“””
Ali Rıza Navruz
Mutâdım hilâfına bu gün toptancı olmak geldi içimden şu Nisan ayı çıkmadan önce. Nisan ayının götürdüğü şairlerimizden şu an için aklıma gelenleri sıraladım aşağıda. Bunlar ve niceleri bizler için birer değerdir.

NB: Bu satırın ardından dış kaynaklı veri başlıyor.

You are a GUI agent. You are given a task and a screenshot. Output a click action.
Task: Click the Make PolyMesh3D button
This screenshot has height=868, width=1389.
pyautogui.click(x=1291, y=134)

Hatırlamak, hatırlatmak ve yeri geldiğinde gidenlere rahmet okutmak benim görevimdir. Tabii ki hepimizin olmalı. Allahtan gani gani rahmet dilerken yeni yazdığım bir şiirimi duamla birlikte ruhlarına hediye ediyorum…
BİR ŞAİR ÖLÜNCE
^^
“Bir şair ölünce, ölünce mi ah”
Kırılır bu arzın kolu kanadı.
Melekler yas tutar ona her sabah;
Güllerin bülbüle, sürmez inadı.
“Bir şair ölünce, ölünce mi ah”
Kucaklaşır bulutlarla uçurtmam.
Şairden silinir, var ise günah;
Durur zaman devinimi tastamam.
“Bir şair ölünce, ölünce mi ah”
Bir isimsiz mezar taşı dik durur.
Sonrasında artık makamlar segah;
Hep hüzne bürünür dünyada sürûr.
“Bir şair ölünce, ölünce mi ah”
Bil ki sevda yolu kapanır kardan.
Ey ki dönen devran, olma sen iflah;
Turnaları, göçürdün ya diyardan.
“Bir şair ölünce, ölünce mi ah”
Çoban dağda kuzusuyla meleşir
Sarsılır aniden muhteşem bargah
Telde bestelerin, notası üşür.
“Bir şair ölünce, ölünce mi ah”
Yüce dağ yıkılır, ova sislenir.
Bu yurdun ninesi ağıt yakar kah;
Osman dayı bir şiire yaslanır.
“Bir şair ölünce, ölünce mi ah!”
Kirpik uçlarından dökülür şiir.
Bir şair ölürse mat olmaz mı şah?
Gökte mavi ağlar, toprakta kabir.
“”
—
Bâki (7 Nisan 1600)
Nâbi (10Nisan 1712)
Halil Cibran (10 Nisan1931)
A. Hamit Tarhan (12 Nisan 1937)
Muhammed İkbal (21 Nisan 1938)
Sabahattin Ali (2 Nisan 1948)
Oktay Rıfat (18 Nisan 1988)
Orhan Murat Arıburnu (11 Nisan 1989)
Necdet Evliyagil (2 Nisan 1992)
S. Kudret Aksal (19 Nisan 1993
Abdullah Akay(19 Nisan 2022)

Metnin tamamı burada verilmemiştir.